RECORD EXTRACTS »
────────────────────
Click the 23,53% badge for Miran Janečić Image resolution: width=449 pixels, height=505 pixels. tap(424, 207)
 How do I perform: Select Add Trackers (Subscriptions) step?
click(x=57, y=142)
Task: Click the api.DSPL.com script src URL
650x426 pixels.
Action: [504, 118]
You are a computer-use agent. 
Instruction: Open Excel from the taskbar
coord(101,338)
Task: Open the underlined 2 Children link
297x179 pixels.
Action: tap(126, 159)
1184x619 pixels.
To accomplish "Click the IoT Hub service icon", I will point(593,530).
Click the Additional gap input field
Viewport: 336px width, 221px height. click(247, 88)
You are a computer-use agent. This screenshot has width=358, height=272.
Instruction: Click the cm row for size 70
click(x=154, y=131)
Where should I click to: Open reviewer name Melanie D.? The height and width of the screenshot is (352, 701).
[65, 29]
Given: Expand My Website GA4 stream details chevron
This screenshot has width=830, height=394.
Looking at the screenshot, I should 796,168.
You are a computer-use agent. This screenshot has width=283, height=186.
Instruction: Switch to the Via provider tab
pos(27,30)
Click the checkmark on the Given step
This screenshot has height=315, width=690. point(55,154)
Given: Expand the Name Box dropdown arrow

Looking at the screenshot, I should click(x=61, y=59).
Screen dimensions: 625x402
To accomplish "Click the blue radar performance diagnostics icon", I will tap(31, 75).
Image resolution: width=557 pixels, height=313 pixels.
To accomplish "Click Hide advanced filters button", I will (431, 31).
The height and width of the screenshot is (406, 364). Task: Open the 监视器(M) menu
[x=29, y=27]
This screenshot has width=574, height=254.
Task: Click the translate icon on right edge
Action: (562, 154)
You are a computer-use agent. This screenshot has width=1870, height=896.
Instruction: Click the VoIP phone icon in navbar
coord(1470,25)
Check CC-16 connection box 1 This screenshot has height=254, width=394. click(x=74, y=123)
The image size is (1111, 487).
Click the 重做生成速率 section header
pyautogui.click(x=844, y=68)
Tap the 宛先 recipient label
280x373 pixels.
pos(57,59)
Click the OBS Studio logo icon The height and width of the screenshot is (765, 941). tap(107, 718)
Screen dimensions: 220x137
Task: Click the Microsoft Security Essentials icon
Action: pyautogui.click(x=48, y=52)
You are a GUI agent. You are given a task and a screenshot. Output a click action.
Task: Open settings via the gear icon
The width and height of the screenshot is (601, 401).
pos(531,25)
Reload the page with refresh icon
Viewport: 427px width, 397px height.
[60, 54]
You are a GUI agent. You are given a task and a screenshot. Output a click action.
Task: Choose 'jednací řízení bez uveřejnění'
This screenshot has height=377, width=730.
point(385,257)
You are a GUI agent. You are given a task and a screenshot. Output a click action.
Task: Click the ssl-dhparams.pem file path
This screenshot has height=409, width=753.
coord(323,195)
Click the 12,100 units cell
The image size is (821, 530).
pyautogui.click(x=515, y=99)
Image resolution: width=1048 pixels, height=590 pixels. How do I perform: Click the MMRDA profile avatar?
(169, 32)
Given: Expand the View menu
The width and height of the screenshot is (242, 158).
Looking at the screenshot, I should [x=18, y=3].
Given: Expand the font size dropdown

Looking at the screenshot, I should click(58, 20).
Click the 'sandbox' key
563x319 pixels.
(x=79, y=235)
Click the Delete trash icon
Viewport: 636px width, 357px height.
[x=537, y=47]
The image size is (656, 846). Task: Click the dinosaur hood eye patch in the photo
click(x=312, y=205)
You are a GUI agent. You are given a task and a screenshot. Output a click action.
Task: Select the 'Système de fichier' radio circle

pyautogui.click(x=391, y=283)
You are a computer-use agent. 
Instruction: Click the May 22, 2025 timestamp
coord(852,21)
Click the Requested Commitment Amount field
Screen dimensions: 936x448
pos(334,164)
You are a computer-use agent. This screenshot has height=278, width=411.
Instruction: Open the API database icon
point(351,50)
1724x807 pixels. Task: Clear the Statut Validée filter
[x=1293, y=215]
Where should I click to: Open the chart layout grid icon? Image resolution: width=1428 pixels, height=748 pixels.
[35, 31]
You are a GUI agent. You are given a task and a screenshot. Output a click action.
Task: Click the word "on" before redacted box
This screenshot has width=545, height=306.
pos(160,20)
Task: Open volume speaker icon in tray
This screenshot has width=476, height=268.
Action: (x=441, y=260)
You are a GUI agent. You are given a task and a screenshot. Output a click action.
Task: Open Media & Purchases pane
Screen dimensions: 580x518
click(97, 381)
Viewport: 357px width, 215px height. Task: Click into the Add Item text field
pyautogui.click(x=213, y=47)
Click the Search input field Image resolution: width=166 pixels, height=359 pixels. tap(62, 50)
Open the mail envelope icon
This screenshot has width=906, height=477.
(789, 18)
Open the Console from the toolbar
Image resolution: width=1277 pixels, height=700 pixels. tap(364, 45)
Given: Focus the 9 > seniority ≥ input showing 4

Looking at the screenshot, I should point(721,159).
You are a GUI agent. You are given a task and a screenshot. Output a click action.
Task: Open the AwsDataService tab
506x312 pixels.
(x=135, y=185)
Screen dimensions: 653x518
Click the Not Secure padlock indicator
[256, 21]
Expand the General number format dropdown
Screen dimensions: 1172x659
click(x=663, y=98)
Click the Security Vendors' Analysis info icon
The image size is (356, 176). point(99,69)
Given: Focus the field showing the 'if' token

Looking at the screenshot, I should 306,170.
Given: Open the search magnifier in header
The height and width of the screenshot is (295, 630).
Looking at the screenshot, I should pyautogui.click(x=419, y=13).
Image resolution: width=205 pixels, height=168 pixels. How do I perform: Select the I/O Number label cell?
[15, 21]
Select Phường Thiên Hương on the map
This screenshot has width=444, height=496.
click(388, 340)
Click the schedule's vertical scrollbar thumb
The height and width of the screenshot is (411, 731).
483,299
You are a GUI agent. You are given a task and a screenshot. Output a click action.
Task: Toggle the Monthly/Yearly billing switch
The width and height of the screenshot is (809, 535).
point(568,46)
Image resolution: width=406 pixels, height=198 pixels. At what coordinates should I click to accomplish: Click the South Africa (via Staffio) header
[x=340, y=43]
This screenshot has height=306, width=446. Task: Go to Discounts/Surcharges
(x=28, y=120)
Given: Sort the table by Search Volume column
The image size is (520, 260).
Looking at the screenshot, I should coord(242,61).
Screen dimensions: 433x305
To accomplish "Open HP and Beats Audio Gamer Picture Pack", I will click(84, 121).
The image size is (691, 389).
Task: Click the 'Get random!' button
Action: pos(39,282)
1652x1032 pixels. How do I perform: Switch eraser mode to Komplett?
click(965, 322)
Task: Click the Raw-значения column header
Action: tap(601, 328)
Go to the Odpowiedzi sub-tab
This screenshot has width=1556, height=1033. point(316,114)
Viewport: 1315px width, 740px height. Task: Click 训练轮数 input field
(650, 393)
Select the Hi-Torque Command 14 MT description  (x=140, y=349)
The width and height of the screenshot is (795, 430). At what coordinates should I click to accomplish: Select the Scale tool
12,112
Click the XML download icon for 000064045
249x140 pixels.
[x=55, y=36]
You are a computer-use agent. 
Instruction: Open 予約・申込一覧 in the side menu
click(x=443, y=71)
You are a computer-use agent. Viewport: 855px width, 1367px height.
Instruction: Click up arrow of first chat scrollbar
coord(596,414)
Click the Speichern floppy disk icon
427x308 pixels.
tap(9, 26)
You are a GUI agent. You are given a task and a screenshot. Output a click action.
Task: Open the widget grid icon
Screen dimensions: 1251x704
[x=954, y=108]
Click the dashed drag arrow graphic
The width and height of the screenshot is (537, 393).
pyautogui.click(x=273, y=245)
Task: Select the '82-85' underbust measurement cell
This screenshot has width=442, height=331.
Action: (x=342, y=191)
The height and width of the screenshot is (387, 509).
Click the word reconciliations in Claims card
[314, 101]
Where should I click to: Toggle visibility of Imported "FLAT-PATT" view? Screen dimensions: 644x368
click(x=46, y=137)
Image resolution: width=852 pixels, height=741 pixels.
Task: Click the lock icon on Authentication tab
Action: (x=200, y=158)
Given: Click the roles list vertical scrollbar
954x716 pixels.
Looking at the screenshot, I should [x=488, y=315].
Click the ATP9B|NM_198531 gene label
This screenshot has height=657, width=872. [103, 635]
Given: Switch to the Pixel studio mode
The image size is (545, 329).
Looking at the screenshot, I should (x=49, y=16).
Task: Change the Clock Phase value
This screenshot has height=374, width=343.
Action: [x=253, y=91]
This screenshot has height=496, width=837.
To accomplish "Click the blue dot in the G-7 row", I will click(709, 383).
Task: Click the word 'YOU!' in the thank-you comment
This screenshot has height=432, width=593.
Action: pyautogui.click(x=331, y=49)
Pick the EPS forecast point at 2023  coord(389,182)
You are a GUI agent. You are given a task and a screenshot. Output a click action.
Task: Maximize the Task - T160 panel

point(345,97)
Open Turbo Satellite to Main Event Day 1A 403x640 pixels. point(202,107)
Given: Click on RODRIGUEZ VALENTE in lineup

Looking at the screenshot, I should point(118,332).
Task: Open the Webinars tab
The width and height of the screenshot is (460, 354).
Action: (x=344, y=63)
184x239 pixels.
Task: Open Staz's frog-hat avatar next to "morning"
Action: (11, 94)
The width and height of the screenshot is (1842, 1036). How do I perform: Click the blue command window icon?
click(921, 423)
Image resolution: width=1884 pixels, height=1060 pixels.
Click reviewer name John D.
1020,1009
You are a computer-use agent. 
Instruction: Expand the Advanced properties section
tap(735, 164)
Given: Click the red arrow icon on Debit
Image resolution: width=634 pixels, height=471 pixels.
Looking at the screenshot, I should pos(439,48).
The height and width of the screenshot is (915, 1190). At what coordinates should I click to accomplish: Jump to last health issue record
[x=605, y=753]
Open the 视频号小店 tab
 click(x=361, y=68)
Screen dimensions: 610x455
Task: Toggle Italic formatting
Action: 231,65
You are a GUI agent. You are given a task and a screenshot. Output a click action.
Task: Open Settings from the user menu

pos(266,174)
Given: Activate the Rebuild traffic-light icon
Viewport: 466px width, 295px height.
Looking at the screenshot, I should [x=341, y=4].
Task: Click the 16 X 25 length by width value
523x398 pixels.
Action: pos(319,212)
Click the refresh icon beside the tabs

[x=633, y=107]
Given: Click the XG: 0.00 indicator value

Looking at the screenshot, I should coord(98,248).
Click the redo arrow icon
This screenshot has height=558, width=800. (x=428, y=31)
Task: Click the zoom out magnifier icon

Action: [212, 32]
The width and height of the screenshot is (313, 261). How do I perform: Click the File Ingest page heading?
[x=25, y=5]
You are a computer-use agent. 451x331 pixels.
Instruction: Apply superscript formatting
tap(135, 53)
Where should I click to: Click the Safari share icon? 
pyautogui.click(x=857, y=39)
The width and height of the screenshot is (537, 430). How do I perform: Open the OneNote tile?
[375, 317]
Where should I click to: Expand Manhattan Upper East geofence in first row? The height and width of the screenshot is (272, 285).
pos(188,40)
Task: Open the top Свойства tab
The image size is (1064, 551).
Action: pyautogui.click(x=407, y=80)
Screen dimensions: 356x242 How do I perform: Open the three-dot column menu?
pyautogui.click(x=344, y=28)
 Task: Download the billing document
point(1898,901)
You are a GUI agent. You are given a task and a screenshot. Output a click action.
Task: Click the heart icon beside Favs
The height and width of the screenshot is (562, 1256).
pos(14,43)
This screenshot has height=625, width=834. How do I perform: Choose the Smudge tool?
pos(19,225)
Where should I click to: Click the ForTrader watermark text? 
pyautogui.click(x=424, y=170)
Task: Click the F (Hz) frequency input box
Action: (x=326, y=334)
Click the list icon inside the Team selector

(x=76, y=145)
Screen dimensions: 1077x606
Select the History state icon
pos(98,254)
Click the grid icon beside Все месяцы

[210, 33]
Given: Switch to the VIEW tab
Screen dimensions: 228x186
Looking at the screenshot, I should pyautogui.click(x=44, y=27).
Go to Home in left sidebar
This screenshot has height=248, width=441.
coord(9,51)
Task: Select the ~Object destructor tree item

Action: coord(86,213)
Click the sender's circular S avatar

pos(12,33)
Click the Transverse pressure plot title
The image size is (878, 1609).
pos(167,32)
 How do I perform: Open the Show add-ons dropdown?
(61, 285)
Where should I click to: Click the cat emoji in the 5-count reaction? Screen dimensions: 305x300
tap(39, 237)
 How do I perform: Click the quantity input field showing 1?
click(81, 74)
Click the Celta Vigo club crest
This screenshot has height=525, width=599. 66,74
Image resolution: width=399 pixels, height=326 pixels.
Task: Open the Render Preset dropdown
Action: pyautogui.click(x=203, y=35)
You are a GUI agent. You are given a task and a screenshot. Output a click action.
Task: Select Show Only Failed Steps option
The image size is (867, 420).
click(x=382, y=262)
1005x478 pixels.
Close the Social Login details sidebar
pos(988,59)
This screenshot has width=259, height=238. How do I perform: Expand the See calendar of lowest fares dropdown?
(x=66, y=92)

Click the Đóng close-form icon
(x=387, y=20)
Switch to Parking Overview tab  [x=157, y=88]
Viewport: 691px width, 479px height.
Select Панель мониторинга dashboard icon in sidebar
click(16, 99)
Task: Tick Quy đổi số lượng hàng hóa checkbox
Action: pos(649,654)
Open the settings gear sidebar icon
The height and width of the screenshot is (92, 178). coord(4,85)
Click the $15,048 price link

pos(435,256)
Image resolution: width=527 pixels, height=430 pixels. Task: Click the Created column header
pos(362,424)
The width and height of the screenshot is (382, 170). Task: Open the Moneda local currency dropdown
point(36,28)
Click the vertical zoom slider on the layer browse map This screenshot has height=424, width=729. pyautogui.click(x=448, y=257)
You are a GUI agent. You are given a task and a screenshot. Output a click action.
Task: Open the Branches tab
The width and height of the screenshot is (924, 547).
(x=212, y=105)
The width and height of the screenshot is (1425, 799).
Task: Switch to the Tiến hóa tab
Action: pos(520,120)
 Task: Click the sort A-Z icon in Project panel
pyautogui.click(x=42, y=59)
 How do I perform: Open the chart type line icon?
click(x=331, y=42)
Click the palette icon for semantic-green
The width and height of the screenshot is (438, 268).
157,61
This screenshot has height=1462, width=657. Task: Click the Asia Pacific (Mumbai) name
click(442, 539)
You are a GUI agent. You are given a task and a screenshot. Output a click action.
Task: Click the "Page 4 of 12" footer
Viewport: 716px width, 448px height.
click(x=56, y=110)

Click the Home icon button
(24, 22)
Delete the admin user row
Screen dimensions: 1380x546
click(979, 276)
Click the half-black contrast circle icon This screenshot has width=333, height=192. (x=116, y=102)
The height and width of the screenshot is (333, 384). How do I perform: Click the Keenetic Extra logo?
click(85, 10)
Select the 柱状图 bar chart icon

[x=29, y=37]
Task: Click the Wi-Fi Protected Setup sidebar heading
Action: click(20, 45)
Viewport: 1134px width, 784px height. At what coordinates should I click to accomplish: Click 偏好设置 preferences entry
────────────────────
Copy out each line of the entries above that holds "Delete".

ANSWER SPACE »
Click the Delete trash icon
Delete the admin user row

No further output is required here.